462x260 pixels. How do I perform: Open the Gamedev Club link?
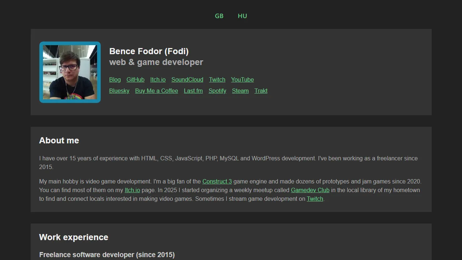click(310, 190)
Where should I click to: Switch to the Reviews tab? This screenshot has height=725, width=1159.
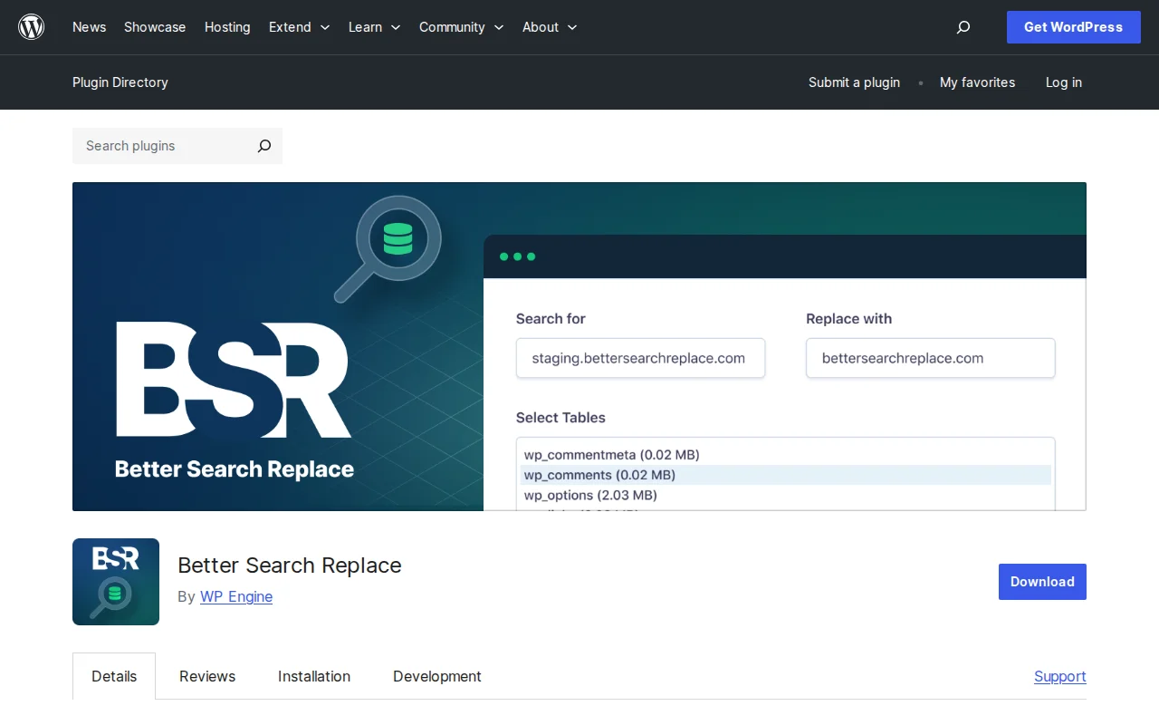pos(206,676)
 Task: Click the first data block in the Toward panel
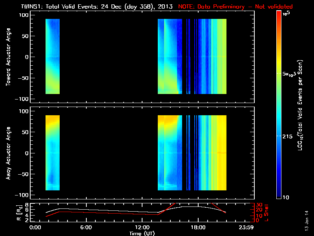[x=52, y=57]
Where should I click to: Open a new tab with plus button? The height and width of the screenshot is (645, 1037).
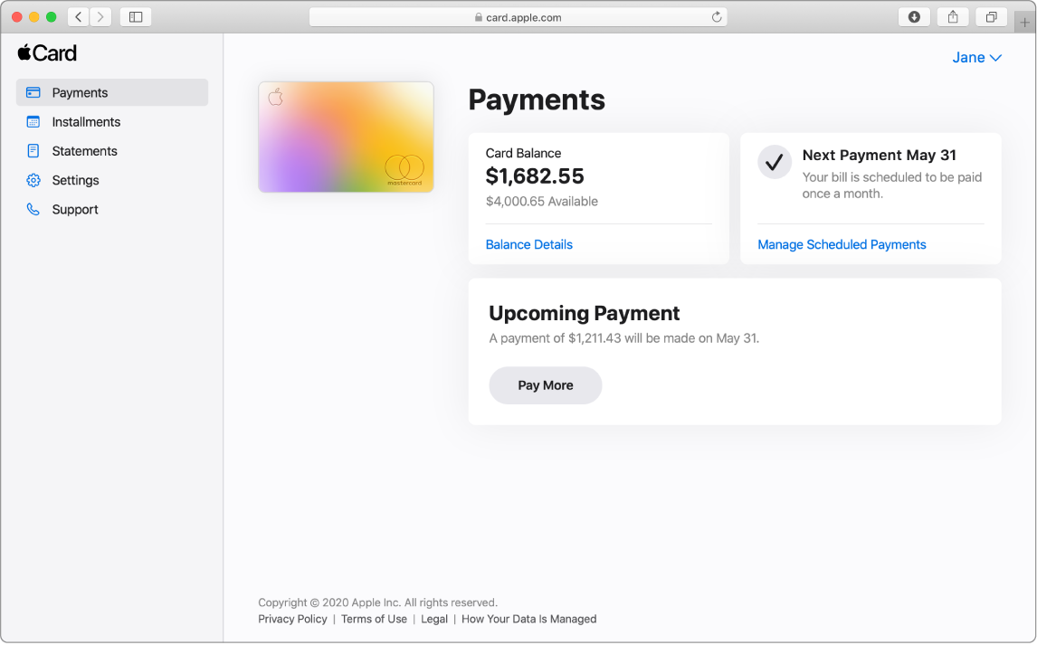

═══

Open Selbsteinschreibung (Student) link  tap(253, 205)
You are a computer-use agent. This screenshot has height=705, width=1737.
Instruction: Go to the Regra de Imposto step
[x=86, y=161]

═══

**Task description:** Repeat exactly, and only, the entries from the line with "Where should I click to: Switch" through the line with "Where should I click to: Open". Pictures are skipped.

**Completed exercise:**
Where should I click to: Switch to the Reviews tab? This screenshot has height=725, width=1159.
pos(206,676)
 Task: Click the first data block in the Toward panel
[x=52, y=57]
Where should I click to: Open a new tab with plus button? The height and width of the screenshot is (645, 1037).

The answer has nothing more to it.